[EMAIL PROTECTED] wrote:
Why?
Most developed countries including the US offer copyright protection to
foreign works under under the Berne Convention since 1989 and the
Universal Copyright Convention (UCC) since 1955.
The works of an author who is a national or resident of a country that
is a member of these treaties, works first published in a member country
or published within 30 days of first publication in a Berne Union
country may claim protection under the treaties.
So if something is copyright in a country where it was first published
the US should recognize that too if that country is also a member of the
Berne Convention.
I don't see any reason typefaces first released in the UK or Europe
would enjoy any copyright protection in the U.S. All typefaces (not
fonts) are automatically and immediately public domain in the U.S.

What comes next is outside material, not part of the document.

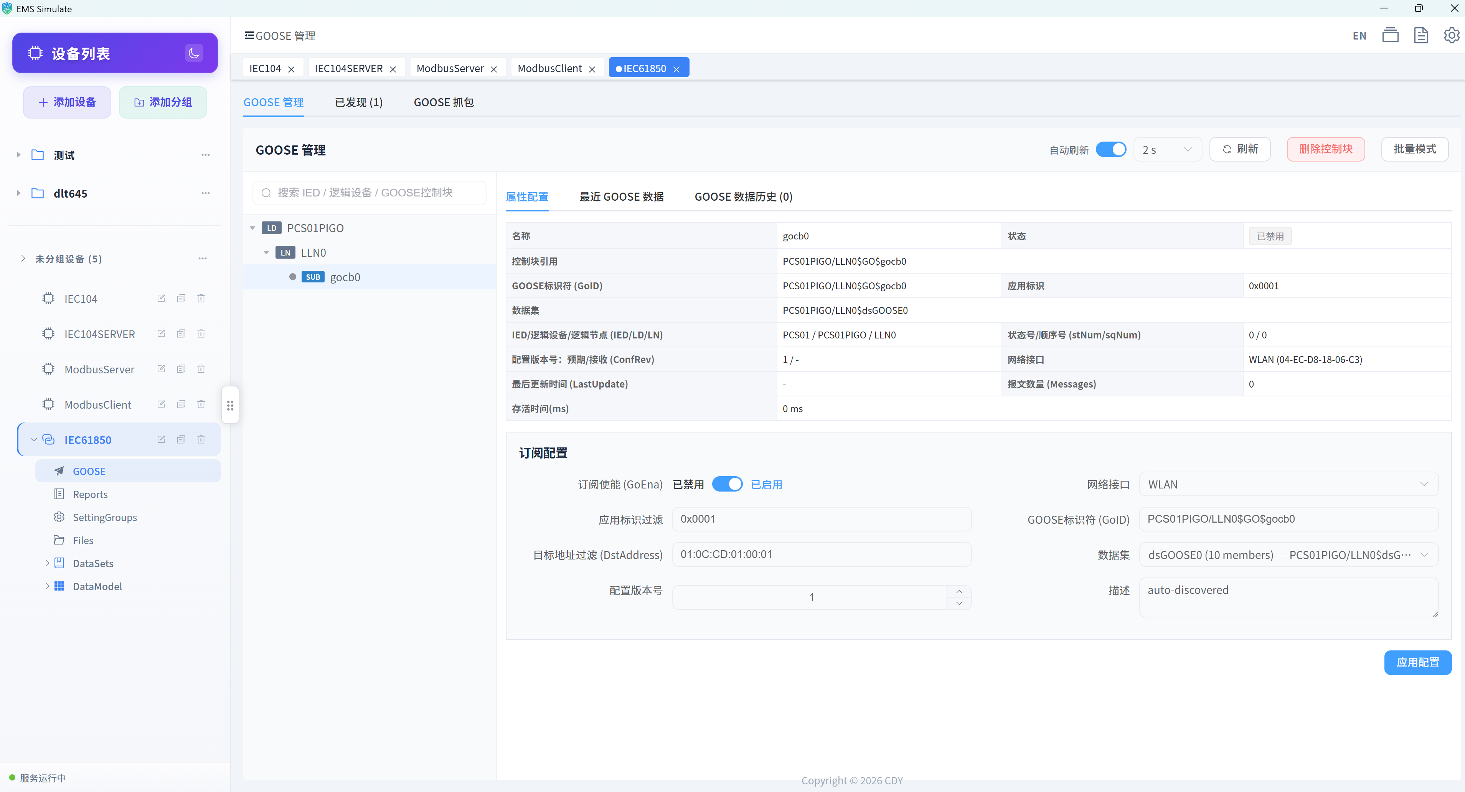The width and height of the screenshot is (1465, 792).
Task: Click edit icon for IEC104 device
Action: (161, 298)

Because it seems that under international copyright conventions
countries have agreed to respect each others copyright. So if something
is created in the UK and copyright there it should also be copyright in
the US ~ whether or not a creation of the same sort created in the US
would be copyright there. At least this is how the working of the
conventions was explained to me.
From what I've read, the only major country which allows copyright laws
to apply to typefaces is the U.K.
Germany
http://www.delorie.com/gnu/docs/fontutils/fontu_129.html says:
Germany
Typeface designs have been copyrightable as original works of art
since 1981. The law passed then was not retroactive, however, German
courts have upheld the intellectual property rights of font designers
even for earlier cases. In one case the heirs of Paul Bauer (designer of
Futura) sued the Bauer foundry for arbitrarily discontinuing a portion
of their royalties, and won.
Since 1981, many (perhaps most) designs have been copyrighted in Germany.
There is an international treaty on typeface design protection known as
the Vienna agreement signed by eleven countries. least four countries
have to ratify before it takes effect France ratified it in 1974 or
1975, and Germany in 1981 - not clear how many other countries have done
this.
[The Vienna Agreement for the Protection of Type Faces and Their
International Deposit, reprinted in World Intellectual Property
Organization (WIPO), Records of the Vienna Diplomatic Conference On The
Protection Of Type Faces 1973 (1980). See also Andraee Fran(con, The
Vienna Agreement for the Protection of Type Faces and their
International Deposit, Copyright , May, 1976, at 129.]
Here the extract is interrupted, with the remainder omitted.